* Brief: Give the records back exactly as written, but without the images.

(Saved data entries)
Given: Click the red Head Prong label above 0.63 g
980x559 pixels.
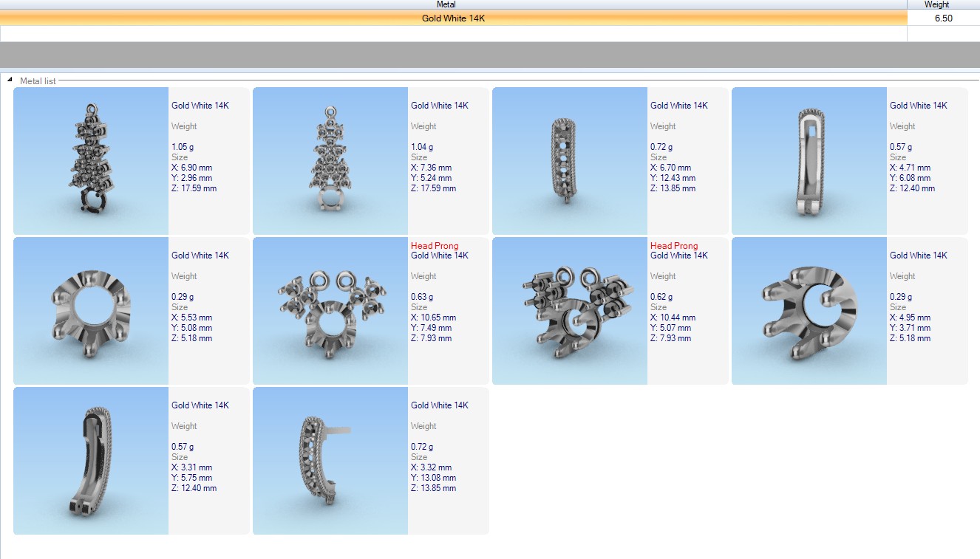Looking at the screenshot, I should pos(435,246).
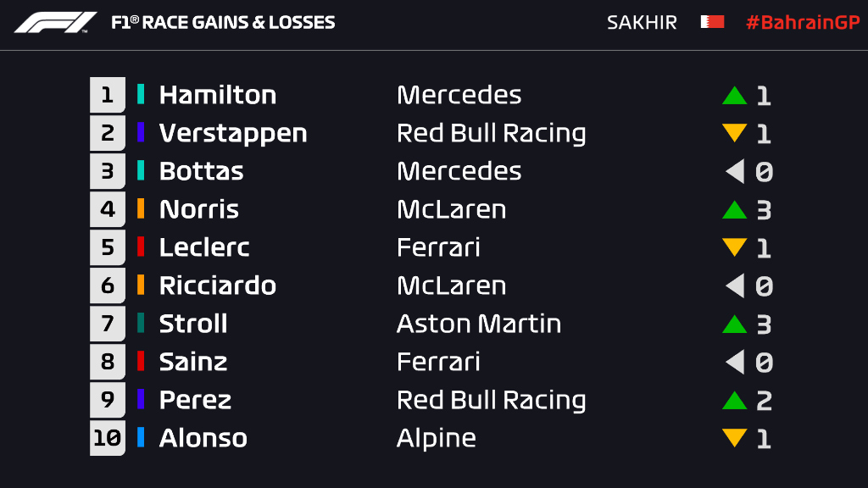
Task: Click the F1 Race Gains & Losses title
Action: pos(223,23)
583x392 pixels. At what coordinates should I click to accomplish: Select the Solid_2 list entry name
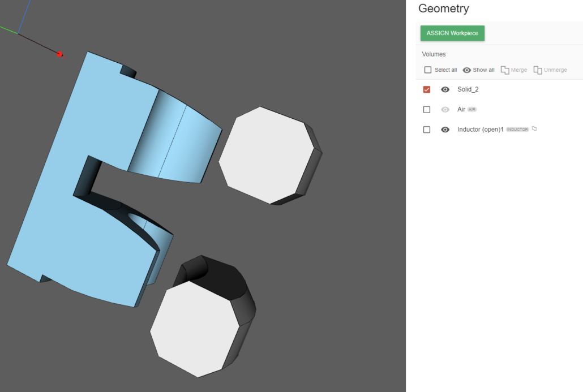pos(468,89)
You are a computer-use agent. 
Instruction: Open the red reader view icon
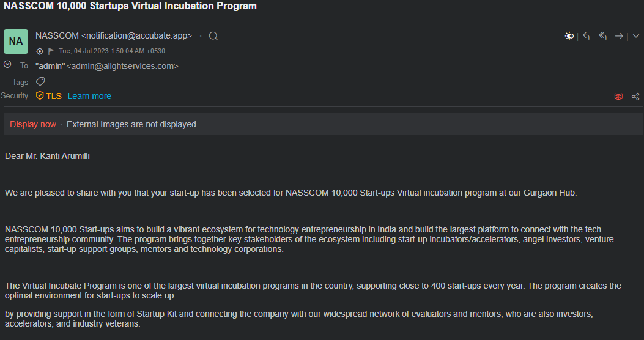[618, 97]
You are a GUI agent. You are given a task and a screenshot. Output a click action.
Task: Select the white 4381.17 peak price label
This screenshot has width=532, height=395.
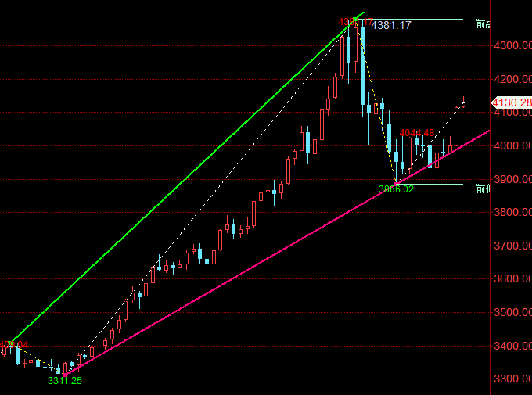click(x=390, y=26)
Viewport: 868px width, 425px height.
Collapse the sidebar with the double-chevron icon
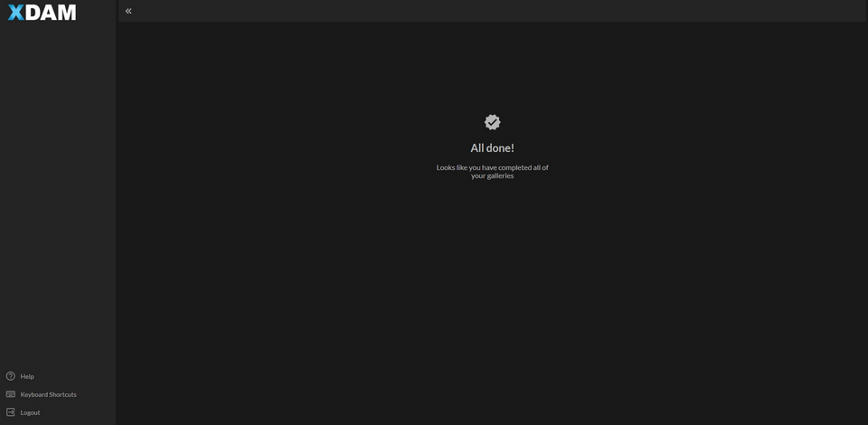click(128, 11)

* Solution to this task:
Given: Click the red Head Prong label above 0.63 g
980x559 pixels.
Looking at the screenshot, I should pos(435,246).
Task: Click the F1 Race Gains & Losses title
Action: pos(223,23)
583x392 pixels. At what coordinates should I click to accomplish: Select the Solid_2 list entry name
pos(468,89)
You are a computer-use agent. 
Instruction: Open the red reader view icon
[618, 97]
You are a GUI agent. You are given a task and a screenshot. Output a click action.
Task: Select the white 4381.17 peak price label
This screenshot has width=532, height=395.
click(x=390, y=26)
Viewport: 868px width, 425px height.
Collapse the sidebar with the double-chevron icon
click(128, 11)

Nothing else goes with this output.